What default: actually sets
The default: keyword defines values that every job inherits unless it overrides them. The commonly useful ones are image, before_script, after_script, cache, tags, retry, and interruptible:
default:
image: node:22-alpine
before_script:
- npm ci --cache .npm --prefer-offline
after_script:
- echo "Job ${CI_JOB_NAME} finished with status ${CI_JOB_STATUS}"
retry:
max: 2
when: runner_system_failure
Now every job uses that image and runs npm ci first without restating it. A job that needs a different image just sets its own image:, which overrides the default for that job only.
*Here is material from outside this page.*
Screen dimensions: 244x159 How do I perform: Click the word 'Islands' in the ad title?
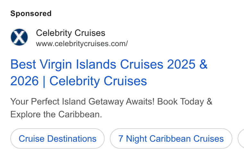[96, 64]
before_script runs in the same shell as script
A crucial detail people miss: before_script is effectively prepended to script and runs in the same shell context. So an environment variable or working-directory change you make in before_script carries into script. That’s why it’s the right place for auth setup and dependency installation.
deploy:
before_script:
- export KUBECONFIG="$(pwd)/kubeconfig"
- echo "$KUBE_CREDS" > "$KUBECONFIG"
script:
- kubectl apply -f manifests/ # KUBECONFIG is set
Because they share a shell, a failing before_script line fails the job before script ever runs — which is usually what you want for setup that’s a prerequisite.
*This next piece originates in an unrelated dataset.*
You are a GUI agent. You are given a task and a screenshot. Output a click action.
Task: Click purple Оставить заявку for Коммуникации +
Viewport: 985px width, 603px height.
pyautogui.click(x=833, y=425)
after_script is different — and that trips people up
after_script runs in a separate shell and runs even if the job failed (or was cancelled or timed out). That makes it perfect for cleanup and diagnostics, but it means it does not inherit shell state from before_script/script — variables you exported earlier aren’t there. And because it always runs, don’t put anything in after_script whose failure should fail the job; its exit status doesn’t affect the job result by default.
default:
after_script:
- ./collect-logs.sh || true # diagnostics, never block on it
- ./teardown-temp-resources.sh || true
The || true is deliberate — cleanup that errors shouldn’t mask the real outcome. Treat after_script as best-effort teardown, not as part of the job’s logic.
Override, don’t duplicate
When one job needs extra setup, override the default and call back to it rather than copy-pasting. A clean way is to keep the shared steps in a YAML anchor or !reference and compose:
.setup: &setup
- npm ci --prefer-offline
default:
before_script: *setup
migrate:
before_script:
- *setup
- export DATABASE_URL="$STAGING_DB"
script:
- npm run migrate
This keeps the shared install in exactly one place while letting migrate add to it. The alternative — restating the install in migrate — is the duplication you were trying to escape.
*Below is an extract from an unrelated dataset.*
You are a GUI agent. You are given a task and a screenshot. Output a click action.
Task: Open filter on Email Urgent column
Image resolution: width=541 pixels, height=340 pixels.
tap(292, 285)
Let AI refactor the duplication — carefully
Hoisting repeated lines into default: is exactly the kind of mechanical refactor AI does well, but it can change behavior if it hoists something that wasn’t truly universal. I scope the request tightly:
Prompt: “Refactor this .gitlab-ci.yml to remove duplication. Move only the setup that appears in EVERY job into default:before_script, and only the cleanup that appears in every job into default:after_script. For any line that appears in most-but-not-all jobs, do NOT hoist it — instead show it as a !reference snippet the relevant jobs opt into. List exactly which jobs change behavior, if any.”
The behavior-change list is the safety net:
Output (excerpt): “Hoisted to default:before_script:
npm ci(present in all 8 jobs). Hoisted to default:after_script: log collection (all 8). NOT hoisted:export KUBECONFIG(only 2 deploy jobs) — kept as a.kube-setup!reference those two jobs include. Behavior change: thelintjob previously had no after_script and now runs log collection — confirm that’s acceptable.”
That last line is exactly the kind of thing to catch before merging: a job that gains an after_script it never had. AI drafts the refactor; you verify the behavior-change list and run the pipeline before trusting it. For reusable patterns, see the default keyword global job config prompt, the extends and !reference prompt, and the broader GitLab CI/CD category.
The bottom line
default: plus before_script and after_script are the cleanest way to kill copy-paste in a GitLab pipeline — define the shared image, setup, cleanup, and retry once and let jobs inherit them. Remember that before_script shares a shell with script (so exports carry through) while after_script runs in a separate shell and always runs (so keep it best-effort with || true). Override defaults per job by composing with !reference rather than duplicating, and when you let AI do the refactor, make it hoist only the truly universal steps and report every behavior change. Clean defaults, no surprises.